Hunderte Festnahmen beim Karneval von Sao Paulo

Mehr als 400 Menschen sind am ersten offiziellen Wochenende des Straßenkarnevals von Sao Paulo festgenommen worden. Das berichtete die Zeitung „Folha de S. Paulo“ am Montag unter Berufung auf das Sekretariat für öffentliche Sicherheit des Bundesstaates São Paulo. Die meisten der Festnahmen - mehr als 250 - erfolgten demnach wegen Diebstahls.

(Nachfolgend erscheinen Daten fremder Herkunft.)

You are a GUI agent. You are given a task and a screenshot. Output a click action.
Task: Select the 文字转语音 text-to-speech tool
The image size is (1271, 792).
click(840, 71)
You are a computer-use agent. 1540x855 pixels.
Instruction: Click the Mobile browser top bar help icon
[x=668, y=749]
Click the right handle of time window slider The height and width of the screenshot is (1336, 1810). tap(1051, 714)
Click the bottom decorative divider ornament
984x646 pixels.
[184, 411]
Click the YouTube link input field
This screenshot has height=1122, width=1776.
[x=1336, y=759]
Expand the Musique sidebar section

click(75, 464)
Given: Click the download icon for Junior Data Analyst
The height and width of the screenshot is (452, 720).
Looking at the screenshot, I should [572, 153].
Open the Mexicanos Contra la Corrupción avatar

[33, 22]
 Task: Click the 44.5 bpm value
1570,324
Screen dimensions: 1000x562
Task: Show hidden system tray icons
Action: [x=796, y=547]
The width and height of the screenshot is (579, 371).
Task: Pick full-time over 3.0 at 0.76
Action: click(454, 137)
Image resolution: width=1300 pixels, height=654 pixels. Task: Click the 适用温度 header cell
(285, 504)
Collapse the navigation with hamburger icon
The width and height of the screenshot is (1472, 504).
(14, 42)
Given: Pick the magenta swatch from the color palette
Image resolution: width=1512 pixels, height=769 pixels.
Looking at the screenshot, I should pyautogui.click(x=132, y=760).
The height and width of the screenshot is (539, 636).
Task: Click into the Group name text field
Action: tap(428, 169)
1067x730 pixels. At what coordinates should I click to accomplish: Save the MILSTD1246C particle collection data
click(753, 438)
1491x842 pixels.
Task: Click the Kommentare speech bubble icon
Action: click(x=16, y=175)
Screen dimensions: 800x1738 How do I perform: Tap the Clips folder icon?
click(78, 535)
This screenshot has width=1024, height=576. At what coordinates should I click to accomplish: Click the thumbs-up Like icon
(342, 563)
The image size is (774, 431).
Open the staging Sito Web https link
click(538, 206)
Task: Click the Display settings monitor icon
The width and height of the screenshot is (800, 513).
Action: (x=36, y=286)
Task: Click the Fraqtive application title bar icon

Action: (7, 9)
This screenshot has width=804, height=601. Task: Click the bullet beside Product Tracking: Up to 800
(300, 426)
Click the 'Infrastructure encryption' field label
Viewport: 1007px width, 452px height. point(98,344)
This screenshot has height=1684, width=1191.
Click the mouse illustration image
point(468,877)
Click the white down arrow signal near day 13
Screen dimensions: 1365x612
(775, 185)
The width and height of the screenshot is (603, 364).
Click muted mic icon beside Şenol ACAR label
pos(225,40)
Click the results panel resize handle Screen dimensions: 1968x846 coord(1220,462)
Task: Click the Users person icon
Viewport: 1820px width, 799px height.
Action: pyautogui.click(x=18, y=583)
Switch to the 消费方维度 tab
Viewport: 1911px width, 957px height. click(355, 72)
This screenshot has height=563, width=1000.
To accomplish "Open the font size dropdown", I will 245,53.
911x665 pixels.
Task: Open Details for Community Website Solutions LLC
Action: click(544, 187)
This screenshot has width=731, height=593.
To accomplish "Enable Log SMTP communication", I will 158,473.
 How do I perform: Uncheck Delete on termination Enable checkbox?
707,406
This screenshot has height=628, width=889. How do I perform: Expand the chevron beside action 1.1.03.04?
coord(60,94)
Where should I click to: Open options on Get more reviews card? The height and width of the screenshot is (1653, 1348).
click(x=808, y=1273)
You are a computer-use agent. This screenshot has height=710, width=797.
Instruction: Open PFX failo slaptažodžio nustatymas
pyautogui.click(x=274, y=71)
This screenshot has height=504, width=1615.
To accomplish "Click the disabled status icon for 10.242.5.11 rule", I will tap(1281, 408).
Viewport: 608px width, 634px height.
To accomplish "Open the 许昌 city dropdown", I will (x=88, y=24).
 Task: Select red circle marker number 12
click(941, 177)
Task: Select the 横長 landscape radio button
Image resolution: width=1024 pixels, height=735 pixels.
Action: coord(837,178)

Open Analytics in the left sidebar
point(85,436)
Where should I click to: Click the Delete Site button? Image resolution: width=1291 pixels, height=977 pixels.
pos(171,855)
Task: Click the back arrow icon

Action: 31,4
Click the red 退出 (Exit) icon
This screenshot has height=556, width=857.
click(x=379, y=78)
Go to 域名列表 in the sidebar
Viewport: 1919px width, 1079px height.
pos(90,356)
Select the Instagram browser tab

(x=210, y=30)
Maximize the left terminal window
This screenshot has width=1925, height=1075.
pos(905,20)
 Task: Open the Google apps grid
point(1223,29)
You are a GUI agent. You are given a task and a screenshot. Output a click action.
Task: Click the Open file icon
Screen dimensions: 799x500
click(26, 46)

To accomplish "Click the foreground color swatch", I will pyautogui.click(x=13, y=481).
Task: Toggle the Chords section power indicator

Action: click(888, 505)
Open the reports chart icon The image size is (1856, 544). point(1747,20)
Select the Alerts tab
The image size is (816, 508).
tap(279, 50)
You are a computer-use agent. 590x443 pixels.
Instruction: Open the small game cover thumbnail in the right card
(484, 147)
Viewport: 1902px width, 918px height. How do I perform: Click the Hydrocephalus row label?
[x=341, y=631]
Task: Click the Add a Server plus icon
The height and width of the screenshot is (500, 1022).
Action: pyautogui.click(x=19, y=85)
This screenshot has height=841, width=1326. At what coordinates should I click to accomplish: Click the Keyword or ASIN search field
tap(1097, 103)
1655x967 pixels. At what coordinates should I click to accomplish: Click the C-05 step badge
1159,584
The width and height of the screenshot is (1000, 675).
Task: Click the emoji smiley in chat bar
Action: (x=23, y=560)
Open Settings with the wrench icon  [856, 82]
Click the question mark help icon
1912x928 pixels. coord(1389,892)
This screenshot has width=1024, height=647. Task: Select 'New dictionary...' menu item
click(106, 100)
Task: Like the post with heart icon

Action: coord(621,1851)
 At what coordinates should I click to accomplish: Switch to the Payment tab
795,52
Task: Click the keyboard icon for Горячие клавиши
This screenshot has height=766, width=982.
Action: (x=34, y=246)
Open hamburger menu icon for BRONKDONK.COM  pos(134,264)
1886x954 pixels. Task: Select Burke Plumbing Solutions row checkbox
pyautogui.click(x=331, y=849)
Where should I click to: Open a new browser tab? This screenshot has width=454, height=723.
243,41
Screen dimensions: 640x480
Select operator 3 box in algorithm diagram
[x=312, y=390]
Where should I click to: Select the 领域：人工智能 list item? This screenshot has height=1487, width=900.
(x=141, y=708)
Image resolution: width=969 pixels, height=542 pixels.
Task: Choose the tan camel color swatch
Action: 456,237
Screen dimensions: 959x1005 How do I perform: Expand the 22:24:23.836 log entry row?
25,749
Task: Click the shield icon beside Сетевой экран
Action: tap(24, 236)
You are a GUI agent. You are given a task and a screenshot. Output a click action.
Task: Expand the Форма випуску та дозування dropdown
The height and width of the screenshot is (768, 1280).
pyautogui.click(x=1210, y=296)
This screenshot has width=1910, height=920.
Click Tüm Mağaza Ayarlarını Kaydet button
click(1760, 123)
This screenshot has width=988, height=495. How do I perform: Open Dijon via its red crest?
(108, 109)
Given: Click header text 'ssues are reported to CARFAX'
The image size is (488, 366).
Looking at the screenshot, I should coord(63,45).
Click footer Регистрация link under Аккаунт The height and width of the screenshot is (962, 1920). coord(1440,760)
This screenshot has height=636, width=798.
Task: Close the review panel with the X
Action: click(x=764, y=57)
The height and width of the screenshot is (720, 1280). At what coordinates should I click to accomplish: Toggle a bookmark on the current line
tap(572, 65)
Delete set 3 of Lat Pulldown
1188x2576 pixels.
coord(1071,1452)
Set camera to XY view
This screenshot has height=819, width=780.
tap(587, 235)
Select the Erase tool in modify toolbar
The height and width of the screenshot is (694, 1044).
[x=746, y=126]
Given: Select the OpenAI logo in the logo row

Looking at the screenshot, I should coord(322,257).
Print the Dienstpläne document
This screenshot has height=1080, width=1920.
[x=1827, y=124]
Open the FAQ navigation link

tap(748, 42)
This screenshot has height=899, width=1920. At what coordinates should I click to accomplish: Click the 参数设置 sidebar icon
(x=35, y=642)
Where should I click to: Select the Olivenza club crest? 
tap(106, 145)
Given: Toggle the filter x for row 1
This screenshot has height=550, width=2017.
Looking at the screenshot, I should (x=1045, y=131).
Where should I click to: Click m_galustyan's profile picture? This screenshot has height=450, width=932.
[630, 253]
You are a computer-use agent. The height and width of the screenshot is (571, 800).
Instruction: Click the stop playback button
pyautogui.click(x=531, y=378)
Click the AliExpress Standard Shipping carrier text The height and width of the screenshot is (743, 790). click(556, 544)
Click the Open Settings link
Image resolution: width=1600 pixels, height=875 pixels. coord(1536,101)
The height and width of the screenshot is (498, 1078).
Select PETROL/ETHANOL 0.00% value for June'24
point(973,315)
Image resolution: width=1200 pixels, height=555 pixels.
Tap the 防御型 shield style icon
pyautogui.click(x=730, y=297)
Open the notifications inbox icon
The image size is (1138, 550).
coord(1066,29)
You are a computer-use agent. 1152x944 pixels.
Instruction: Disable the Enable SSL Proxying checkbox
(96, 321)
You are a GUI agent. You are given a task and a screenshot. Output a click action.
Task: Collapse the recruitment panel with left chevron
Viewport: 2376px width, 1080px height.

Als eine Gruppe einem Bericht des Portals „G1“ zufolge versuchte, einem Polizisten, der mit einer Karnevalsformation durch eine Straße zog, die Halskette zu stehlen, reagierte dieser darauf mit Schüssen. Fünf Personen wurden verletzt. João Doria, Gouverneur des Bundesstaates São Paulo, verteidigte das Vorgehen des Beamten. „Er hat gehandelt, wie er zu handeln hatte“, sagte Doria.

Der Straßenkarneval in der Millionen-Metropole São Paulo ist in den vergangenen Jahren stark gewachsen. Nach Zahlen der Stadt nahmen die Umzüge allein zwischen 2019 und 2020 um 38,5 Prozent, von 490 auf 678, zu. Für dieses Jahr werden 15 Millionen Teilnehmer erwartet. Anders als bei den Umzügen im Sambodrom treten dabei nicht die Sambaschulen auf, sondern ziehen Sambagruppen durch die Straßen.